[Stored data]
_____

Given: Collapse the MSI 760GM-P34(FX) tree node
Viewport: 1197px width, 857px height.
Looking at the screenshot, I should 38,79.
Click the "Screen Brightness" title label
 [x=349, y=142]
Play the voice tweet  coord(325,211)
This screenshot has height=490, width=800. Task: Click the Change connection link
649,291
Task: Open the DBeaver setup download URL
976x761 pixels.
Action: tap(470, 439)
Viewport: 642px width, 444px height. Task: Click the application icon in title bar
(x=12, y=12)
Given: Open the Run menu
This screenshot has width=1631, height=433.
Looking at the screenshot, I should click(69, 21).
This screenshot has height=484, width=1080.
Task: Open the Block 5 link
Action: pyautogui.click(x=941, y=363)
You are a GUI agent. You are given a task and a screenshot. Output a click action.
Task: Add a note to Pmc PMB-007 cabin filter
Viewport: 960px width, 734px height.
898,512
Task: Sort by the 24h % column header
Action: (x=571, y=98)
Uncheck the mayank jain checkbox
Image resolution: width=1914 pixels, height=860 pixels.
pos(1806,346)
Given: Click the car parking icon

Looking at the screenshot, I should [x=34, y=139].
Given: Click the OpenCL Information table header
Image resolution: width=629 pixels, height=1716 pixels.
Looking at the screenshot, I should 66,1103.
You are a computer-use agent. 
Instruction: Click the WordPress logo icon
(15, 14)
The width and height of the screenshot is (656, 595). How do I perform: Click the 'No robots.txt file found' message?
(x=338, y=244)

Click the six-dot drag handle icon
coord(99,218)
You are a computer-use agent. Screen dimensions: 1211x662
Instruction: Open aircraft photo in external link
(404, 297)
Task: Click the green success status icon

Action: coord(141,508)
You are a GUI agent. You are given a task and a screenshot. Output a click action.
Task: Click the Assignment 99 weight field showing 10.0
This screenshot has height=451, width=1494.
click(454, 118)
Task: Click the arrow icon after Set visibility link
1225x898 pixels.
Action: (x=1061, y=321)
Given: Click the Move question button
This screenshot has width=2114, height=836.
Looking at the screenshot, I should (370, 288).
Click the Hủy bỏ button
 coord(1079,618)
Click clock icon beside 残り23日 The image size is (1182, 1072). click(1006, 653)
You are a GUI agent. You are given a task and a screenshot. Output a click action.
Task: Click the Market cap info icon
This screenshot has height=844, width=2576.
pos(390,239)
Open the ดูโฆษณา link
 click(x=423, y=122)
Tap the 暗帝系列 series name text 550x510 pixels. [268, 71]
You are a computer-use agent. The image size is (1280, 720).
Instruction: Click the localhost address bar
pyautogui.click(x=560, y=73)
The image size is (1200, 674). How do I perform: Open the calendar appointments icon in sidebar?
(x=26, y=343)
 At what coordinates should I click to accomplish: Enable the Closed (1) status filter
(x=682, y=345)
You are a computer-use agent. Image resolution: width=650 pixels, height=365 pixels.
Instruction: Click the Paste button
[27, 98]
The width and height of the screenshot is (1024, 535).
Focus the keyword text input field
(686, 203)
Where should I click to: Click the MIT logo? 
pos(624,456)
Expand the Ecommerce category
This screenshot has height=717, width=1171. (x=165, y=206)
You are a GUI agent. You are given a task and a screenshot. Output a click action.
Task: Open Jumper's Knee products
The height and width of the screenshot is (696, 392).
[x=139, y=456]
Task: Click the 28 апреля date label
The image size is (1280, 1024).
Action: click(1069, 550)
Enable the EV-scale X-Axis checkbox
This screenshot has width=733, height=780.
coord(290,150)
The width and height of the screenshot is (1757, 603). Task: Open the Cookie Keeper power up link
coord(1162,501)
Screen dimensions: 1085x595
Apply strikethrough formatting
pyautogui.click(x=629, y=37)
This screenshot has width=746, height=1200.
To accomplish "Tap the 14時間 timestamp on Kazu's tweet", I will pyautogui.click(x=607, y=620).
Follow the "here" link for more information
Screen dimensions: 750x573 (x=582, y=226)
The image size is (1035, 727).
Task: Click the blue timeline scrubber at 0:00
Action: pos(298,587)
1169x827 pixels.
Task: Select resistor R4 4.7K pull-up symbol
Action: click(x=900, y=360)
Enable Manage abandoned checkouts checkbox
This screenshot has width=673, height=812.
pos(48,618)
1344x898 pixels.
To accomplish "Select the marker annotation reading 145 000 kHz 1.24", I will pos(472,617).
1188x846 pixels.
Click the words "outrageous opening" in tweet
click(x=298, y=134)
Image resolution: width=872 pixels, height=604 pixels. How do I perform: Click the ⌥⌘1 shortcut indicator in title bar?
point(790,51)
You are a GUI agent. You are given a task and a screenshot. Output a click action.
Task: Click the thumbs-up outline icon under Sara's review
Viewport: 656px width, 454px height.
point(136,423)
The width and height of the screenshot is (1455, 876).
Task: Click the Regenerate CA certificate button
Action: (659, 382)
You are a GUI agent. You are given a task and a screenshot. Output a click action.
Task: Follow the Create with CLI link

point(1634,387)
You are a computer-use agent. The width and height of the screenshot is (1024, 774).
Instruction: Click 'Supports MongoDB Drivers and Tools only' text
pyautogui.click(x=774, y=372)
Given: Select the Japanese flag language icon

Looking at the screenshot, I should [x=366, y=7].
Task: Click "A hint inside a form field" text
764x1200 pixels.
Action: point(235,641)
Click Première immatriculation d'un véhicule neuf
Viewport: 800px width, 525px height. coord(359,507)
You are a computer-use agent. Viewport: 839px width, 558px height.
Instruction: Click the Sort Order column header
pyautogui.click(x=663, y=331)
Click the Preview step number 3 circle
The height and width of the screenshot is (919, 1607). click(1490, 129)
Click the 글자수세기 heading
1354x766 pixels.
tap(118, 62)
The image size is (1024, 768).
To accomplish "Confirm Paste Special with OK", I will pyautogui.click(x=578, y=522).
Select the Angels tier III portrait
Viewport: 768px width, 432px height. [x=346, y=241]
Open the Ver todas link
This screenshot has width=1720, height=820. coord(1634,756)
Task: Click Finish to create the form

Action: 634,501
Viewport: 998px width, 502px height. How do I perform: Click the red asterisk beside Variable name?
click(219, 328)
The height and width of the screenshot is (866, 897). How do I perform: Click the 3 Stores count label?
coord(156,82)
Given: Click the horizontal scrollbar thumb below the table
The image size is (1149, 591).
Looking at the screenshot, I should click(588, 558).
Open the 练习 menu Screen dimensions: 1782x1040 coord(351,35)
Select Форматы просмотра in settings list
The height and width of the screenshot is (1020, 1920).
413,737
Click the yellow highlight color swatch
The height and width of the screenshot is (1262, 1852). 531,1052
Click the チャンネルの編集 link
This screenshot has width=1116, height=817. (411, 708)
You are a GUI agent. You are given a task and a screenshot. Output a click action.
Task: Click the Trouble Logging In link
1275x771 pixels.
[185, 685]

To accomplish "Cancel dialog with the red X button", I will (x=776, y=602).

_____

> _WHAT THE TASK ASKS_:
Please return the lines above that run from the line containing "Expand the Ecommerce category" to the line containing "Task: Open Jumper's Knee products", inclusive, exactly and with no other lines.

> _ANSWER FOR THE TASK_:
Expand the Ecommerce category
This screenshot has height=717, width=1171. (x=165, y=206)
You are a GUI agent. You are given a task and a screenshot. Output a click action.
Task: Open Jumper's Knee products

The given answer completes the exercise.